I only know what I have read on this forum but what I have read is very authoritative. When an engine was run at maximum boost it was done so for a limited time and any time over that was recorded by the pilot or flight engineer to advise the ground crew who controlled engine servicing.. I know there was a war on but in the case I quoted I don't believe there is any chance a Lancaster with three non functional engines would just have those replaced. The failed engine and that last running engine are research gold. After 1940 removing rebuilding and re installing Merlins became quite an industry in UK.

The B 29 was pushing the boundaries in every direction and there was a war on. In a war you pee with the pot you have until you get a better one.


----------



## swampyankee (Oct 13, 2017)

pbehn said:


> That is colder than any temperature I have experienced in UK.



You haven't missed much. Indeed, I suggest that it's your good luck you haven't. I've spent far too many seconds (about 300 of them) outside in -32C, and I'd rather not do anything like that again. I would like to remain attached to my toes.


----------



## pbehn (Oct 13, 2017)

swampyankee said:


> You haven't missed much. Indeed, I suggest that it's your good luck you haven't. I've spent far too many seconds (about 300 of them) outside in -32C, and I'd rather not do anything like that again. I would like to remain attached to my toes.

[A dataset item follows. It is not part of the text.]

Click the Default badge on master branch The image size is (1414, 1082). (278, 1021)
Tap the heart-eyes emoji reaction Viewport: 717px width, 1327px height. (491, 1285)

Oh I was careful with my words swampy, I said in UK. However on the coldest night recorded in Northern England (-21C 1978) I spent the night with my girlfriend in Redcar and then rode a 350cc Yamaha to Hartlepool about 25 miles on iced roads. By the time I arrived at work I had lost all feeling in my fingers and toes. I didn't get off the bike I just let it fall over. By comparison -35C in Germany was a positive pleasure because the air is so dry and still however a UK car at the time only had anti freeze good enough for -25 and my cars water pump housing froze and cracked.

Reactions: Like Like:
1 | Like List reactions


----------



## swampyankee (Oct 14, 2017)

pbehn said:


> Oh I was careful with my words swampy, I said in UK. However on the coldest night recorded in Northern England (-21C 1978) I spent the night with my girlfriend in Redcar and then rode a 350cc Yamaha to Hartlepool about 25 miles on iced roads. By the time I arrived at work I had lost all feeling in my fingers and toes. I didn't get off the bike I just let it fall over. By comparison -35C in Germany was a positive pleasure because the air is so dry and still however a UK car at the time only had anti freeze good enough for -25 and my cars water pump housing froze and cracked.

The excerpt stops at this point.